National Geographic Traveler zainteresowany jest zdjęciami starachowiczanina! Fotografia Kamila Tamioły, przedstawiająca miejscowego artystę z Parc Güell w Barcelonie, będzie promowała Hiszpanię i region Katalonii. Znajdzie się też w oficjalnym przewodniku po królestwie flamenco oraz corridy, o czym wielu może tylko marzyć.
Jeszcze ćwierć wieku temu charakterystyczna żółta okładka magazynu National Geographic była w Polsce symbolem luksusu i wielkiego, niedostępnego świata. Relacje z wypraw w mniej lub bardziej odległe zakątki świata, a także opisy nawet najbardziej egzotycznych kultur szybko stały się jego wizytówką.
Ale dziś to coś więcej - połączenie dobrych merytorycznie artykułów z doskonałymi fotografiami. To właśnie tu pracują najlepsi fotografowie, którzy przywożą zdjęcia, jakich nie zrobiłby „szary” człowiek, a więc najlepsze, wyjątkowe, dopracowane, łączące w sobie ciekawą treść z techniczną doskonałością. To zaszczyt znaleźć się wśród nich.
Udało się to Kamilowi Tamiole, którego zdjęcie spodobało sie edytorom sekcji, poświęconej podróżom po Europie i będzie teraz wspólnie z innymi promować Hiszpanię i region Katalonii. Znajdzie się także w oficjalnym przewodniku po kraju, co oczywiście cieszy autora. Będzie to - jak przyznaje - ważny krok w jego dalszej, nie do końca jeszcze profesjonalnej, karierze fotografa.
„Wolny strzelec”
- Moja przygoda z National Geographic zaczęła się już kilka lat temu – opowiada Kamil. - Z racji tego, że jestem freelancer'em, czyli niezależnym fotografem, tak jak inni ludzie mam możliwość wysyłania swoich zdjęć do specjalnie przygotowanego serwisu: My Shot, czyli moje zdjęcie. Co tydzień społeczność National Geographic, wspólnie z profesjonalnymi fotografami wybiera i promuje zdjęcia z różnych dziedzin.
Ponad rok temu miałem przyjemność gościć w Barcelonie, w ramach weekendowego odpoczynku. W trakcie zwiedzania różnych zakątków tego przepięknego miasta, trafiłem na koncert dość wyjątkowego artysty w słynnym Parc Güell. Zafascynowany jego muzyką i prawdziwie magiczną atmosferą tego wydarzenia, postanowiłem wykonać kilka zdjęć.
Najzabawniejsze jest to, że dwa dni przed wyjazdem kupiłem najdroższy profesjonalny aparat firmy Canon, ale z braku pieniędzy musiałem nabyć do niego najtańszą soczewkę. I z tak dziwną kombinacją sprzętową wykonałem serię zdjęć.

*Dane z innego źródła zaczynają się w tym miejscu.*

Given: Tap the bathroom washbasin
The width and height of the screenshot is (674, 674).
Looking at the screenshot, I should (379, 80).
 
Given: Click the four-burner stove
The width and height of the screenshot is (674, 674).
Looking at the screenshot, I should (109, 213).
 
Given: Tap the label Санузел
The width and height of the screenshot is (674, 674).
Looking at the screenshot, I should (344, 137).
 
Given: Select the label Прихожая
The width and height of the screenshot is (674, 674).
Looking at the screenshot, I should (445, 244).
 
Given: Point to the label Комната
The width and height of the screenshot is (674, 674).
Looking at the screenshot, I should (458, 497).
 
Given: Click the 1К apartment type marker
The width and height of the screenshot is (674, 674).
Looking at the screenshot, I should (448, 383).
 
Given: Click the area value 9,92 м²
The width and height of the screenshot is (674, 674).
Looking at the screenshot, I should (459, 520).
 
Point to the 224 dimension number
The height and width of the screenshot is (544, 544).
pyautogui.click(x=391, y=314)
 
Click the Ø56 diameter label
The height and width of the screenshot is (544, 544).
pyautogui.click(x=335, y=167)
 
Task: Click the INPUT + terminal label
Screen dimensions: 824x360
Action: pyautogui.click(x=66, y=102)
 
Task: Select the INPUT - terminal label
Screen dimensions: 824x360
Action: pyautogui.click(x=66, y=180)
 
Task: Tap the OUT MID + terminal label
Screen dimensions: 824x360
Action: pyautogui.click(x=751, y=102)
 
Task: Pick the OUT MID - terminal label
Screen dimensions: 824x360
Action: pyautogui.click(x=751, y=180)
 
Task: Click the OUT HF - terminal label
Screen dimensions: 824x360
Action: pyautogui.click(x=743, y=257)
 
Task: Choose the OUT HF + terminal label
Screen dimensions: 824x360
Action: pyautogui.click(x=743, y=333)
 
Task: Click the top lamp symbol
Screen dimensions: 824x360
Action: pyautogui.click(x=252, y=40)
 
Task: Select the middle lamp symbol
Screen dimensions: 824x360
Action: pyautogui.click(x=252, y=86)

W trakcie ich przeglądania, już po powrocie, zadowolony z ostatecznych wyników, postanowiłem zamieścić jedną ze swoich fotografii w serwisie National Geographic. Wysłałem zdjęcie, które – jak się okazało - spodobało sie edytorom sekcji NG, poświęconej podróżom po Europie. Wybrali je, jako jedno z promujących Hiszpanię i region Katalonii.

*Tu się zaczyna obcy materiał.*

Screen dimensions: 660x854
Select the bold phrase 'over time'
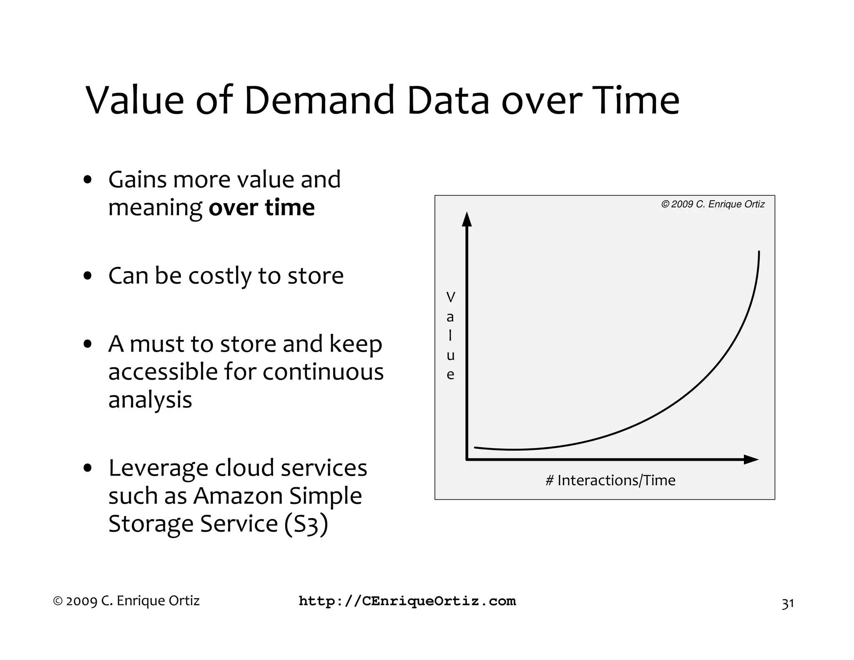pyautogui.click(x=261, y=207)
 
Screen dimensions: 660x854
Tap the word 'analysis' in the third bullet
pyautogui.click(x=150, y=399)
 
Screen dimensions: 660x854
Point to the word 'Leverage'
pyautogui.click(x=158, y=468)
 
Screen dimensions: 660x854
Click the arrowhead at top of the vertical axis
pyautogui.click(x=467, y=219)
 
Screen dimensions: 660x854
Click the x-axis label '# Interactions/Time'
pyautogui.click(x=610, y=480)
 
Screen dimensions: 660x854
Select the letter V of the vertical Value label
pyautogui.click(x=450, y=297)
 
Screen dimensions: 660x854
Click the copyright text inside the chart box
pyautogui.click(x=713, y=204)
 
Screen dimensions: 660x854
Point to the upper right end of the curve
pyautogui.click(x=759, y=253)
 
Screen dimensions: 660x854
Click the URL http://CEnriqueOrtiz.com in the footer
pyautogui.click(x=407, y=601)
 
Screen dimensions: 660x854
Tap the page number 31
pyautogui.click(x=787, y=604)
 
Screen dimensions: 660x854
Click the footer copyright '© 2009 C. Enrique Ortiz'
pyautogui.click(x=126, y=601)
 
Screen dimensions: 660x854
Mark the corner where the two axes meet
pyautogui.click(x=467, y=460)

Fotkę razem z innymi nadesłanymi na serwer, można znaleźć tutaj tutaj
- Poinformowano mnie również, że magazyn National Geographic Traveler planuje wykorzystać moje zdjęcie w oficjalnym przewodniku po Hiszpanii, co naturalnie bardzo mnie cieszy – przyznaje Kamil - i motywuje do jeszcze większej pracy. Chciałbym aktywnie fotografować i dzielić się z innymi moją wizją otaczającego nas świata.

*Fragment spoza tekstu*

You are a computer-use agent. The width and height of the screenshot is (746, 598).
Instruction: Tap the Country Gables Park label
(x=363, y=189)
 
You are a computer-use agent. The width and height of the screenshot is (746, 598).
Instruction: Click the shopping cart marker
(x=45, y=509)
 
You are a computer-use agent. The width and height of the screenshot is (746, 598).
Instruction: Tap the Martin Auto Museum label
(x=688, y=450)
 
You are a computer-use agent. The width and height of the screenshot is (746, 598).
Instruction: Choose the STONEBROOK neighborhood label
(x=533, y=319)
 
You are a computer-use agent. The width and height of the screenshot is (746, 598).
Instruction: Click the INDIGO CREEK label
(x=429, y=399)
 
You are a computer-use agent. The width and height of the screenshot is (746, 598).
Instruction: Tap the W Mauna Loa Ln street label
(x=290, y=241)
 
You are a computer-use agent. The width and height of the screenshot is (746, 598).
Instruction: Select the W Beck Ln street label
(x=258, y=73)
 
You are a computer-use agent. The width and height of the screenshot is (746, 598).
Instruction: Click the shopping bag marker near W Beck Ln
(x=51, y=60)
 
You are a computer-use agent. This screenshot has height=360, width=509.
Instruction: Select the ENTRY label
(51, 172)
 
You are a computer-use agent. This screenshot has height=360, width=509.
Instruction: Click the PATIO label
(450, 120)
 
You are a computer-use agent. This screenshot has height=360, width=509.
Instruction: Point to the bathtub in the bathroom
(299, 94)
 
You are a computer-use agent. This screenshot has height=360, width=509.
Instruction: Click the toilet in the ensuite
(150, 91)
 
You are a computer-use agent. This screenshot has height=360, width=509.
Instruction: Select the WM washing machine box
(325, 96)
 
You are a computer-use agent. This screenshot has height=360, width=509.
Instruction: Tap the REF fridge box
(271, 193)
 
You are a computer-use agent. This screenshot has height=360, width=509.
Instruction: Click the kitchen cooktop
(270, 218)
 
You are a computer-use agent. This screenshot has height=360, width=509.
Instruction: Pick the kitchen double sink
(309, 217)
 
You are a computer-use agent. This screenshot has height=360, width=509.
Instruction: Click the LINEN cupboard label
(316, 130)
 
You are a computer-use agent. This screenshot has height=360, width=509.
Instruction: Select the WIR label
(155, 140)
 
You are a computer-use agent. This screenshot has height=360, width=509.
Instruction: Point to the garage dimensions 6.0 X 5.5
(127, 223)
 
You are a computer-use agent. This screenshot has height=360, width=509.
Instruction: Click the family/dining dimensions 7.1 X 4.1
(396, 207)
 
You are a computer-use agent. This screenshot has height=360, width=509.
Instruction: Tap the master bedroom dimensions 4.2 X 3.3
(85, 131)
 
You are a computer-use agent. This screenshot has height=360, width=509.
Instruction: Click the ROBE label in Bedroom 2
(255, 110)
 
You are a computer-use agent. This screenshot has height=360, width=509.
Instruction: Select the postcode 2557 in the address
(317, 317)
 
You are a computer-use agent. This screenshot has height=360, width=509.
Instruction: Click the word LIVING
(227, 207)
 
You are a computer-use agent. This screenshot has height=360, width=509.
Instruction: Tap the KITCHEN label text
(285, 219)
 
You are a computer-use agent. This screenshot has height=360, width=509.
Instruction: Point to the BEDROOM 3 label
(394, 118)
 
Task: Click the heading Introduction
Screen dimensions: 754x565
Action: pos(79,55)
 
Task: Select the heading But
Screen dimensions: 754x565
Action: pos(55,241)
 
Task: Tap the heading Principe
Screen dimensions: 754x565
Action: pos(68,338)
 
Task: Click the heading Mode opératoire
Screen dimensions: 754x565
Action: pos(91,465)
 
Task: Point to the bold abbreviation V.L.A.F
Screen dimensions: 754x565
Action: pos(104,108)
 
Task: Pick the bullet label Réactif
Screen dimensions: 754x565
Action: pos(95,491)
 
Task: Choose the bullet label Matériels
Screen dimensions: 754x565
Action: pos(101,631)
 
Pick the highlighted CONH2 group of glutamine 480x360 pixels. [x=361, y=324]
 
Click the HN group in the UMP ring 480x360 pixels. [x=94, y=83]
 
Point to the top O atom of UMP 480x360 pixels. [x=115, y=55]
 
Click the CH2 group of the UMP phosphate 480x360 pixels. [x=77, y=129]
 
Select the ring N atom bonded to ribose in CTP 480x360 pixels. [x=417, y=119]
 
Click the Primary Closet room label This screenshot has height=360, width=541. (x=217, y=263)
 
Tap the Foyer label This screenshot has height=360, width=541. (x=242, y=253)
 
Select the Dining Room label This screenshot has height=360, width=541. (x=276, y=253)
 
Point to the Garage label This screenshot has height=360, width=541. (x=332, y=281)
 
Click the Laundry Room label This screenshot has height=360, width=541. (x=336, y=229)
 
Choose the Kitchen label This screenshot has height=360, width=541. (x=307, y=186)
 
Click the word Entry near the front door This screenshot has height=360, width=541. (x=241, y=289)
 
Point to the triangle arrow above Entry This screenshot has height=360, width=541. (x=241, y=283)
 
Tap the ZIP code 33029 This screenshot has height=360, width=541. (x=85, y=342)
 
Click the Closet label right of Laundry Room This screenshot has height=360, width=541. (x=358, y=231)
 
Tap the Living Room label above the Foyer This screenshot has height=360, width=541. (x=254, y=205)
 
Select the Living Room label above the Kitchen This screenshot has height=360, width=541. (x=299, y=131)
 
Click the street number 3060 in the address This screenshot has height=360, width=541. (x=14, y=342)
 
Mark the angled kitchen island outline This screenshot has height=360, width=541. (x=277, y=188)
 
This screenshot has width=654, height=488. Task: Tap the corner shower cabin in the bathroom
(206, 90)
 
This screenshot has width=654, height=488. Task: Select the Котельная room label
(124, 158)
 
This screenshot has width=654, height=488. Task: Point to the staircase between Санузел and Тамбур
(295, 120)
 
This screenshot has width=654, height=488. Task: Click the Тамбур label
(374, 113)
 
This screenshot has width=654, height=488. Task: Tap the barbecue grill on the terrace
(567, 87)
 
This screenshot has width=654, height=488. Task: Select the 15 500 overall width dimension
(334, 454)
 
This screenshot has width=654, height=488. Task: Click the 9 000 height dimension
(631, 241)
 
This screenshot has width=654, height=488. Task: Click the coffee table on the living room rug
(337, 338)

Fizyk z duszą alpinisty i miłością do zdjęć
Z wykształcenia nie jest fotografem, a fizykiem, z tytułem doktora w tej dziedzinie nauki, zdobytym na Królewskim Uniwersytecie w Groningen, w Holandii. Starachowice opuścił zaraz po szkole. Na drugim roku studiów, dzięki poparciu Instytutu Biotechnologii Uniwersytetu Wrocławskiego dostał elitarne stypendium i propozycję kontynuowania nauki w ramach programu „Top Master”, z której zresztą skorzystał.
Szybko też dostał propozycję rozpoczęcia międzyuczelnianego projektu badawczego na Oxfordzie w laboratorium magnetycznego rezonansu jądrowego białek. A po obronie pracy z biofizyki, rozpoczął studia doktoranckie w zakresie fizyki stosowanej. Pracuje nad nowymi metodami badania białek zaangażowanych w rozwój chorób takich jak Alzheimer czy Parkinson.
Obecnie jest wykładowcą i badaczem w holenderskim uniwersytecie w Groningen. Pomijając jego badania, fotografią zajmuje się pół-profesjonalnie, głównie ekspedycyjną i wysokogórską. Ma też małe foto-portfolio w sieci, pod adresem www.camilatwork.com Wygrał już kilka foto - konkursów, organizowanych przez polski magazyn górski GÓRY, z którym nawiązał bliższą współpracę, dostarczając mu materiałów ze swoich wypraw. Współpracuje też z lokalnymi gazetami i organizacjami outdoorowymi w Holandii, szczególnie z centrum wspinaczkowym Bjoeks (www.bjoeks.nl), które go sponsoruje.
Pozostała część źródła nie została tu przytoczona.